It will also review the status of implementation of recommendations made by various committees that have undertaken studies on Prasar Bharati — the Sengupta Committee, the Bakshi Committee and the Narayanamurthy Committee — and suggest a road map for enhancing the reach and potential of the broadcaster.

Structure of the Prasar Bharati Board

  1. Prasar Bharati Board consists of:
  2. Chairman
  3. One Executive Member
  4. One Member (Finance)
  5. One Member (Personnel)
  6. Six Part-time Members
  7. Director-General (Akashvani), ex-officio
  8. Director-General (Doordarshan), ex-officio
  9. One representative of the Union Ministry of Information and Broadcasting (India), to be nominated by that Ministry and
  10. Two representatives of the employees of the Corporation, of whom one shall be elected by the engineering staff from amongst themselves and one shall be elected by the other employee from amongst themselves.

The President of India appoints Chairman and the other Members, except the ex-officio members, nominated member and the elected members. The Board shall meet not be less than six meetings every year but three months shall not intervene between one meeting and the next meeting.

Conclusion:

  • Prasar Bharti is a national public trust whose purpose and functions are spelt out in Section 12 of the PB Act, 1990. Most important among them is “safeguarding the citizen’s right to be informed freely, truthfully and objectively on all matters of public interest, national or international, and presenting affair and balanced flow of information, including contrasting views, without advocating any opinion or ideology of its own”.
  • Grant of autonomy is just one, there is an array of reforms being urged in the Prasar Bharti.
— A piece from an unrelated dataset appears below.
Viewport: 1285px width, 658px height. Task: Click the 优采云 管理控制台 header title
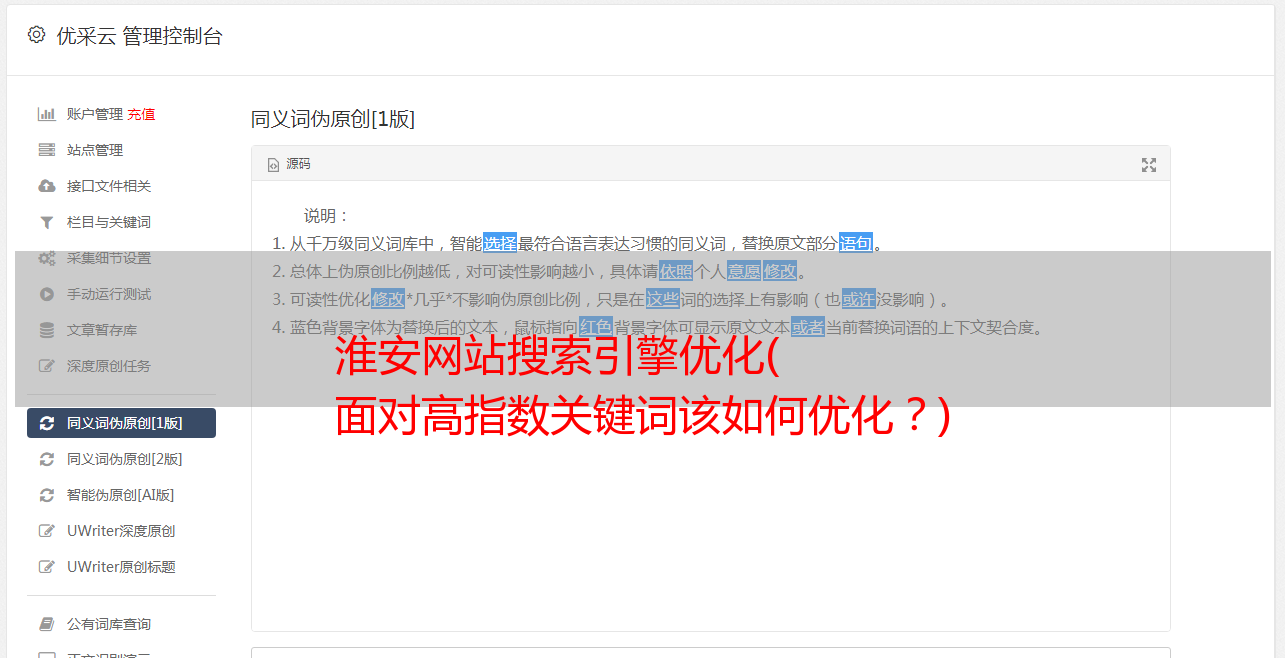coord(139,36)
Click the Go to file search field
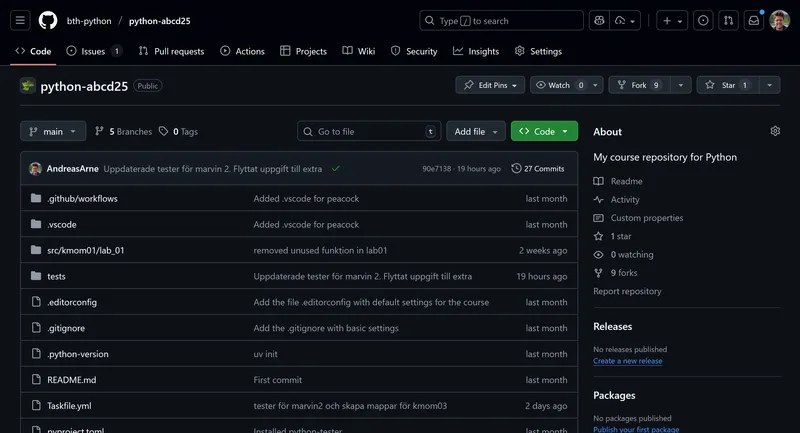800x433 pixels. 368,131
The first reform is of a more professional approach to newscasting, for which Sam Pitroda panel was set up.
  • Regarding funding reforms, the PB Act requires Parliament to make due appropriations for PB which is accountable to it through the Ministry of I&B and its annual report. Additional funding is permitted through broadcast receiver licence fees, currently not levied, commercial broadcasting, sale of programmes, etc. Here, we must note that PB Act permits the Corporation to levy fees for all external and monitoring services in the same manner as the BBC is funded by the Foreign Office for its external services. Although, the Broadcast information is a service like the supply of electricity, water and telephony; yet unlike the others, it is generally seen a free good.
  • Broadcasting is a hardware-led business driven by transmitters and relay stations along with human resources such as engineers, staff, reporters etc. Prasarbharti has been left to suffer lack of all these. Prasar Bharti has little ability to cover the reach and report the happenings in India leave alone the foreign countries. Even if we wish to know what is happening in Sri Lanka or Pakistan or Bangladesh, we need to turn on CNN or BBC. In the same way, its is incapacity of Prasar Bharti due to which India’s voice is barely listened abroad.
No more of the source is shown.